This article is the first in a three-part series on the Dunlap espionage case. The series provides a general case history, and explores arguments favoring and disfavoring the possibility that the U.S. national security state assassinated Dunlap to prevent the publicity of extremely sensitive intelligence.
Part 1 traces the unfolding of the Dunlap case in the American press in the several months from his alleged suicide on July 23, 1963, to March 1964. The Dunlap matter threatened to scuttle negotiations over, and Senate ratification of, one of President Kennedy’s signature achievements: the Limited Test Ban Treaty. There are contradictions in contemporaneous news accounts as to a) whether or not government officials knew prior to Dunlap’s death that he was spying for the Soviets, or only learned afterward; and b) whether the FBI was investigating Dunlap before his death, or only entered the case afterward.
Part 2 examines available agency records of the CIA, the FBI, the NSA, and the President’s Foreign Intelligence Advisory Board, made available over decades through both the Freedom of Information Act and the 1992 JFK Assassination Records Act. Ironically, the PFIAB was meeting at the White House on November 22, 1963, and was on lunch break from its discussion of the Dunlap case when it learned of President Kennedy’s assassination. Agency records also reveal some intriguing intersections between the Dunlap case and the Oswald case.
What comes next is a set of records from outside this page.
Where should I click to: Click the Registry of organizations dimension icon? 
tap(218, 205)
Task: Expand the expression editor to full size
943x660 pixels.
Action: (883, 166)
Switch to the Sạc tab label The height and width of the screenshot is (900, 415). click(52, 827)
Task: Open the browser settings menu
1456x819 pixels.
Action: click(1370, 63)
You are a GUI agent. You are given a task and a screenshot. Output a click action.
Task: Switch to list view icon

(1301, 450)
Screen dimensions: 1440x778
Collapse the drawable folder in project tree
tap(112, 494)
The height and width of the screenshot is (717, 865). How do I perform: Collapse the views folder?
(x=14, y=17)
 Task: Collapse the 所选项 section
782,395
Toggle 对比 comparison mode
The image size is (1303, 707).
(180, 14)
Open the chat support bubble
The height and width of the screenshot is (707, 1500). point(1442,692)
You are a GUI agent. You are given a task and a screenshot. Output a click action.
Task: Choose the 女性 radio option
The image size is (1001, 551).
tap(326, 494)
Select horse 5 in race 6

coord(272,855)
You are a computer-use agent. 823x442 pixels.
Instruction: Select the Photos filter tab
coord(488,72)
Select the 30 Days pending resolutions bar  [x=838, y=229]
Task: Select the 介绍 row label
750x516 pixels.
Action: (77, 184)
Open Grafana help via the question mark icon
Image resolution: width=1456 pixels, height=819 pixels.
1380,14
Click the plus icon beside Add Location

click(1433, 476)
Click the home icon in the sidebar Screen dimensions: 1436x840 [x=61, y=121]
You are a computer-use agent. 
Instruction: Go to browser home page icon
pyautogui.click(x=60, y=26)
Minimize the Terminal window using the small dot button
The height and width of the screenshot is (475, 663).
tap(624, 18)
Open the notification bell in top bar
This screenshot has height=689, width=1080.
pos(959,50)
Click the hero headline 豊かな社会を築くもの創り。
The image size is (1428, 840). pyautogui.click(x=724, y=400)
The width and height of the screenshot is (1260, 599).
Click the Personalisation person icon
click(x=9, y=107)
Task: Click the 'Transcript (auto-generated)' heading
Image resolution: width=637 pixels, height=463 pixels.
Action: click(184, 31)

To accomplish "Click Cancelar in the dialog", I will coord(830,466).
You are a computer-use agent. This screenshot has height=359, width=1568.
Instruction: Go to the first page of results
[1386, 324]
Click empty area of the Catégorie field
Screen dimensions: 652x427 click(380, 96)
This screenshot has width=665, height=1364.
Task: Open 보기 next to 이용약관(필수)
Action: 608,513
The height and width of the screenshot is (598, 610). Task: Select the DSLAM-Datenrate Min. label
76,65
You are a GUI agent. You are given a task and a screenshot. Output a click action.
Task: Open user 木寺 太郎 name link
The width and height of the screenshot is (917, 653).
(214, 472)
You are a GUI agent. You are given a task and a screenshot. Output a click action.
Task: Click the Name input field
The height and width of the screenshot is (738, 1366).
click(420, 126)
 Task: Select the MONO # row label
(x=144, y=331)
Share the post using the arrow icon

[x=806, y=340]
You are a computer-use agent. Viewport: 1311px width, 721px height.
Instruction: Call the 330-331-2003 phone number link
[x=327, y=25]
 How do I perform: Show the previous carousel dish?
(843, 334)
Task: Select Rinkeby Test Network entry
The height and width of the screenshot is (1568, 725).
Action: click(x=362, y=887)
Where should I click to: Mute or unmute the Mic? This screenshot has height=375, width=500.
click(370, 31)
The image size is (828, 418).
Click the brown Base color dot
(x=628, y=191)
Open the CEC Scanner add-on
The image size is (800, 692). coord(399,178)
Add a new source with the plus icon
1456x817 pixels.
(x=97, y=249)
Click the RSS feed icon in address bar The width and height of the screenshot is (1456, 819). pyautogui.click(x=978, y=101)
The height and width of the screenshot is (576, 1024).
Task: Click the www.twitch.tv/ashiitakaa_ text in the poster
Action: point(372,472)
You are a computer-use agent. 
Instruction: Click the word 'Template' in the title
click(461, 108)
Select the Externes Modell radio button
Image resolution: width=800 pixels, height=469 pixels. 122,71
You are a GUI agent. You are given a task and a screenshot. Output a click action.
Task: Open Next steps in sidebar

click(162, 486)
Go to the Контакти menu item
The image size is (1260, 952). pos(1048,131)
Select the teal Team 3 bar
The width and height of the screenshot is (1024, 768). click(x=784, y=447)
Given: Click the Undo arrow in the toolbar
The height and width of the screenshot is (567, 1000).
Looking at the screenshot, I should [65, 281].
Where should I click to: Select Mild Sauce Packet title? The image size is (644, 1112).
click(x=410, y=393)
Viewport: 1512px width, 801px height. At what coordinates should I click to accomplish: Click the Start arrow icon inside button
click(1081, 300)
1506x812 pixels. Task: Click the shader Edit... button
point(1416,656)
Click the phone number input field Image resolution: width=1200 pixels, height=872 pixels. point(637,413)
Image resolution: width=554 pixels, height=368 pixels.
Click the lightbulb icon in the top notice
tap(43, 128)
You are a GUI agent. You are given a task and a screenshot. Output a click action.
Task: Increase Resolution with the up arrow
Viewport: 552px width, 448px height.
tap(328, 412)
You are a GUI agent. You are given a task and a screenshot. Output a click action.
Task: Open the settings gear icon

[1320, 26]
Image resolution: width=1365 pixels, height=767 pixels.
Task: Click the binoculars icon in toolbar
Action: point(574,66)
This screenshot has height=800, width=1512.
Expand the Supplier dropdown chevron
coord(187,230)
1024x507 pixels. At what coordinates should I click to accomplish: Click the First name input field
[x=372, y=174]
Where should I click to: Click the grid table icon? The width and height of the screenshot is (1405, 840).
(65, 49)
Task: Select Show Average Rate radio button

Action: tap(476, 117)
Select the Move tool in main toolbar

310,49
Part 3 discusses later revelations of congressional investigative committees and of scholars and researchers. Angleton’s confidante Edward Jay Epstein, based on credible authority, learned that Dunlap had reached the doorstep of Angleton’s own Counterintelligence Staff, and, as noted above, then probed Angleton himself about Dunlap. In addition, there is some suggestion from another source – although not based on actual documentary evidence – that Dunlap may also have penetrated Harvey’s Staff D. Dunlap’s period of espionage aligns almost precisely with Harvey’s Staff D tenure. Outside of Dunlap’s own NSA, it is hard to think of repositories of secrets that were more sensitive than those of the CIA’s CI Staff and Staff D. These two staffs were also associated with assassination.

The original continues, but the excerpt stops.